Work order
Copy every line of the records below that holds the word "give".

━━━━━ Record extracts ━━━━━

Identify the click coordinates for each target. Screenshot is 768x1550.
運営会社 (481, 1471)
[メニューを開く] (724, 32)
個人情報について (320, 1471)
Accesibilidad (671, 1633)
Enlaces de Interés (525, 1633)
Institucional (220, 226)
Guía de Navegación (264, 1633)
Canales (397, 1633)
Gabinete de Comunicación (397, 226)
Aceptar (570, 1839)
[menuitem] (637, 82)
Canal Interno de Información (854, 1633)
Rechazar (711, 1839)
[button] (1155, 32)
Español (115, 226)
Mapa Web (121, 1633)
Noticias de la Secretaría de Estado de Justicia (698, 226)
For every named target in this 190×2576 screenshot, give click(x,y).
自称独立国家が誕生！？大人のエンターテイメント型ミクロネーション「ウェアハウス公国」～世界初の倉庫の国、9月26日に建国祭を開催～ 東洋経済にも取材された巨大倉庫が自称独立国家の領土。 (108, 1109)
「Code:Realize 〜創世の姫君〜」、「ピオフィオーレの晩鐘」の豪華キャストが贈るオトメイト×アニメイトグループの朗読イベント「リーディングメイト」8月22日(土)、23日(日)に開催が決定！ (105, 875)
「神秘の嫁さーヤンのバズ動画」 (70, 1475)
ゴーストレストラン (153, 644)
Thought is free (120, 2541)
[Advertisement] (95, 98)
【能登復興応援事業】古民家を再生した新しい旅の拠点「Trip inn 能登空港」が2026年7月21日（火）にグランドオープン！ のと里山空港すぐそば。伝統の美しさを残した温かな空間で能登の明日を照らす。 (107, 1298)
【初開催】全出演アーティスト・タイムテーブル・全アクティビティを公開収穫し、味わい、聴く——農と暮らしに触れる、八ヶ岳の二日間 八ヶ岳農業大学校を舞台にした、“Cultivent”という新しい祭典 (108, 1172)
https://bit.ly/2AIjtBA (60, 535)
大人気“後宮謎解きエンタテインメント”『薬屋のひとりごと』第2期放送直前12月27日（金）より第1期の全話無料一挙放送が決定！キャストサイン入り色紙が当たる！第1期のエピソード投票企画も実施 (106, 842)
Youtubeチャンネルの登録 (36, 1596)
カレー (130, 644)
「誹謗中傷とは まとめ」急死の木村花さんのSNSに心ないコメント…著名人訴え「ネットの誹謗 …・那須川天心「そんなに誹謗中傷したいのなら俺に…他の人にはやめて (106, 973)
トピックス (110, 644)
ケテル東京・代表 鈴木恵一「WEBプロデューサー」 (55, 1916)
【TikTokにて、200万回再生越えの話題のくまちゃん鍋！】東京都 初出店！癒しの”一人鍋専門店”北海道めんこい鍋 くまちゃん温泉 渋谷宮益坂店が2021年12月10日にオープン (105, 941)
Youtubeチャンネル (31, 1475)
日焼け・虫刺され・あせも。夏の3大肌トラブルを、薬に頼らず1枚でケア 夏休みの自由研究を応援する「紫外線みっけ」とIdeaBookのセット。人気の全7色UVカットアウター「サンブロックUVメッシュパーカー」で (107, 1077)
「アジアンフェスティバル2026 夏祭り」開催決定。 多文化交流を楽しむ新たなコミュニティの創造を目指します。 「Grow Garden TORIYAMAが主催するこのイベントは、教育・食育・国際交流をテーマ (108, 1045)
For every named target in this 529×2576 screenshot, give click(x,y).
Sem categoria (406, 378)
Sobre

━━━━━

Problem solution
For every named target in this 190×2576 screenshot, give click(x,y).
For every named target in this 529×2576 screenshot, give click(x,y).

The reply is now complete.